Rasmus and the Vagabond

Our rating: ****

Rasmus is tired of living at the orphanage. Everybody who comes to adopt an orphan always picks a girl with curly hair. Nobody wants a boy with straight hair. One day, Rasmus decides to take matters into his own hands and sets out to find a family who wants him. The very next morning, Rasmus meets up with a tramp named Oscar who seems very friendly. Oscar says that he will help Rasmus find a home, but the two new friends run into trouble when Oscar is suspected for a crime he did not commit.
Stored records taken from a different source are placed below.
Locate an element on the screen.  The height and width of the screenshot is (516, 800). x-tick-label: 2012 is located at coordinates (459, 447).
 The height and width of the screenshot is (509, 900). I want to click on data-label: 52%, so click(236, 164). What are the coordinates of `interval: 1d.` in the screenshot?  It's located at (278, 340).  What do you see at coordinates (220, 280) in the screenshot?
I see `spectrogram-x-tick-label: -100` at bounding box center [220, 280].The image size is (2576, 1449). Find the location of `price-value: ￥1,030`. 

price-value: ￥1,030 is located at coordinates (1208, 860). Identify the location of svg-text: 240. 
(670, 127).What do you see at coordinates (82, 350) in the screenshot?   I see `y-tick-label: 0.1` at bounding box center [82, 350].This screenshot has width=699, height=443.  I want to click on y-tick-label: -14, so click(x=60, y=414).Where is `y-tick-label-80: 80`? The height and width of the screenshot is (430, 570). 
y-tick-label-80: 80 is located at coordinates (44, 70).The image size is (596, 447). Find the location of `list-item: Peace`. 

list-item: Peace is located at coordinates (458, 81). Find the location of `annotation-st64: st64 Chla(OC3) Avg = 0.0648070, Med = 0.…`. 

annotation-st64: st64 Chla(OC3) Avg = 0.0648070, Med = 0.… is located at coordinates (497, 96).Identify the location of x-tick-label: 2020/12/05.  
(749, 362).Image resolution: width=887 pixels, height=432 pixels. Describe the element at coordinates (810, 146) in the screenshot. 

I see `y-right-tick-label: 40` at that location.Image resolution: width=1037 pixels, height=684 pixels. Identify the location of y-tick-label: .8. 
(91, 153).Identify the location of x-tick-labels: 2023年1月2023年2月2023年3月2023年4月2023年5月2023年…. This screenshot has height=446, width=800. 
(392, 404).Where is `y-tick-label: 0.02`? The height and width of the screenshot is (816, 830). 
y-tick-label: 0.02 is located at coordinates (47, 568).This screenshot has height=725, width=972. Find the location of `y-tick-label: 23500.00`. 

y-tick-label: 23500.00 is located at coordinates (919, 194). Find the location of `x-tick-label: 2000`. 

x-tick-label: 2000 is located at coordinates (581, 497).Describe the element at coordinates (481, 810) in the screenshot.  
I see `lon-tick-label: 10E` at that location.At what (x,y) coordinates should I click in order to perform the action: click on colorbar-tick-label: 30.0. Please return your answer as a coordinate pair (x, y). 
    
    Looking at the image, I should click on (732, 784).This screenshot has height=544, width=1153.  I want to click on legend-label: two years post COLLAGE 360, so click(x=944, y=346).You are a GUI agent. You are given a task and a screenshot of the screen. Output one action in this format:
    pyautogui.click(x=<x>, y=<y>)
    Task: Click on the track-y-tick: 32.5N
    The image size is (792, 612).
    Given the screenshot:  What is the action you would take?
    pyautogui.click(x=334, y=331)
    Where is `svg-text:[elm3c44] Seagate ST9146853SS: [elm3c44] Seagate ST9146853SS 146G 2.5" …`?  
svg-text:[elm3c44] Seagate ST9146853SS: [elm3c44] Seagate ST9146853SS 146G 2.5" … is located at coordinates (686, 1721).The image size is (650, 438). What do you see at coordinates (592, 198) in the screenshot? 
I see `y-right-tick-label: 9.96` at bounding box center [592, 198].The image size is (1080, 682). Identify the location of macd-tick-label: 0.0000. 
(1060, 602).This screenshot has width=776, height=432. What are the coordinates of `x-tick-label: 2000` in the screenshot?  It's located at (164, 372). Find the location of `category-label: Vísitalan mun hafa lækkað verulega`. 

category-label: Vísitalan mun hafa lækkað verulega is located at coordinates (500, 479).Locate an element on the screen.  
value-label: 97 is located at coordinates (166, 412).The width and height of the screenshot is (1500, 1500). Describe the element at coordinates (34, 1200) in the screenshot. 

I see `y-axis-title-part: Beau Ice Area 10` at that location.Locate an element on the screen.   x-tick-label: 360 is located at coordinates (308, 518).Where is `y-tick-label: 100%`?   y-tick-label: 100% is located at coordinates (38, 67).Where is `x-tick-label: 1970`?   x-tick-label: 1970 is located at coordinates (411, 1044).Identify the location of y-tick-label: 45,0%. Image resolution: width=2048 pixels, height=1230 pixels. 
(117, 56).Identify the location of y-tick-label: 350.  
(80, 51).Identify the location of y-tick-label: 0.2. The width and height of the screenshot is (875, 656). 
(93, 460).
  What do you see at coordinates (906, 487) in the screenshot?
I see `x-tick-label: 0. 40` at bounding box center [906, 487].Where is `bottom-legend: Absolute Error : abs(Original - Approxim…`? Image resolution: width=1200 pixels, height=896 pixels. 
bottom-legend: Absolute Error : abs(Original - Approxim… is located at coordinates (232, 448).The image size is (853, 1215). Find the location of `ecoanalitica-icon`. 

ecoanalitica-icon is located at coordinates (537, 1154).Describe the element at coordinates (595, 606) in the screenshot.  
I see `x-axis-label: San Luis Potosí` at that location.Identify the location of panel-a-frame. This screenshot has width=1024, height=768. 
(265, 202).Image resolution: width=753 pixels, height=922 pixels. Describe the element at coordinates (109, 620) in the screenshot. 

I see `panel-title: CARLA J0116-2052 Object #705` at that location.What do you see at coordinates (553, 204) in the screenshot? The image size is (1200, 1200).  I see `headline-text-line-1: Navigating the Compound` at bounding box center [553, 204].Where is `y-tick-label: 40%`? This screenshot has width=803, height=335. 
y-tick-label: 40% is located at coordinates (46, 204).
Probably the biggest thing I didn’t like about this book was Oscar’s disrespect for policemen because he is tired of them assuming that “tramp” equals “badguy.” That’s all well and good, but Oscar doesn’t even try to be nice to the policemen, which would help to clear the “tramps are bad” mindset. Another interesting item to note is that, unlike other books by Lindgren, Rasmus and the Vagabond is not a humorous story. The ending is somewhat predictable, but this is still a good quick read for days when you don’t have time for a long story.

Pippi Longstocking

Our rating: ***½

Pippi Longstocking lives all alone in Villa Villekulla in a little village in Sweden. When the neighbor children, Tommy and Annika, come over to play, they discover that Pippi is no ordinary little girl. Pippi has a different, crazy way of doing many common things, making every chapter a laughter-filled delight as Pippi becomes a thing-finder, goes to school, and has other adventures.

I really can’t say much about Pippi Longstocking that hasn’t been said. The book, originally written in Swedish, has been around for longer than I have and is a favorite of children everywhere. This book serves as an introduction to the mischievous, big-hearted Pippi, paving the way for the, in my opinion, better sequels. But the first volume is still fun and worth reading.